In any case, the changes are now in the mainline so you can just run 'git pull' to pick them up.

nomis52 commented 9 years ago

No worries, it would have been safe to merge but it's good to be cautious.

alvangee commented 9 years ago

Done. Here's OLA log: http://paste.debian.net/164688 Here's Sniffer log: http://paste.debian.net/164691 I did several normal Discoveries, then the last one was with shorted X3's RS+ and RS-.

One more thing. In Sniffer log you can see two last messages have RDM Errors Packet Type. It's not seen in log, but in Sniffer window this messages also had "bad timing" marks and unusual duration. I run the test three more times and always, when I short X3, this messages of last hung Discovery are similar - bad timing and long duration. I did the screenshot of last of my tests - it's not the same I got the logs with, but shows exactly the same thing: sniffer_window

nomis52 commented 9 years ago

alvangee: do you want to drop me an email so I have your address and then I can cc you on the thread with Enttec.

I can't reproduce this with my USB Pro (Mk1) so I suspect it's a Mk2 issue.

In the meantime I'll see if we can work around it in OLA.

alvangee commented 9 years ago

I made my email visible.

nomis52 commented 9 years ago

Thanks, I've started a thread with Enttec (you're cc'ed) and have https://github.com/OpenLightingProject/ola/pull/697 which tries to detect the dropped response. Once that change is merged, can you rebuild and see if you get a "Enttec watchdog fired" message in the logs.

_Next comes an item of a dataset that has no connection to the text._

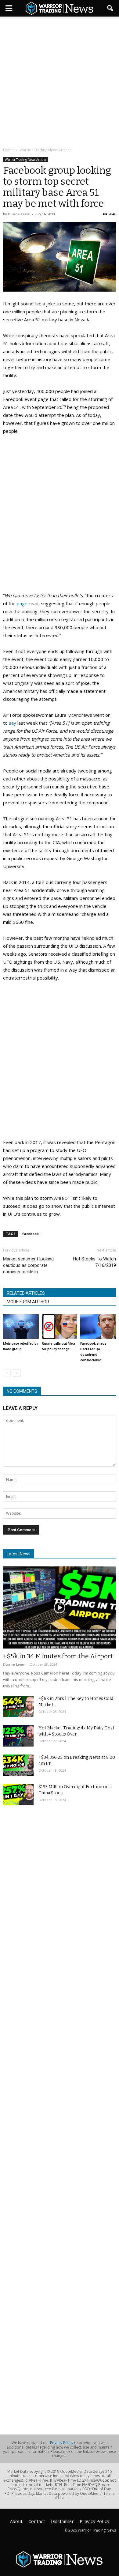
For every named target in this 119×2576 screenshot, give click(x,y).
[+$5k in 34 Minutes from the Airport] (59, 1607)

alvangee commented 9 years ago

I ran test several times. On fifth time I finally got "Enttec watchdog fired" message on line 771: http://paste.debian.net/165200 One more test with the message ran with olad -l 3, not -l 4: http://paste.debian.net/165201

roelofsw commented 9 years ago

Greetings, I've stumbled onto this thread while playing with Ja-Rule and the same Enttec unit, and getting watchdog fired errors. Has there been any resolution from Enttec on this issue? Kind regards,

nomis52 commented 9 years ago

No, no response. I'm going to try to get access to a MK2 unit so I can reproduce the issue.

nomis52 commented 9 years ago

I've got hold of an MK2 unit, now I'm just trying to reproduce the failure.

nomis52 commented 9 years ago

Confirmed with firmware 4.10. I'll chat to Enttec today and see if we can work around it in OLA.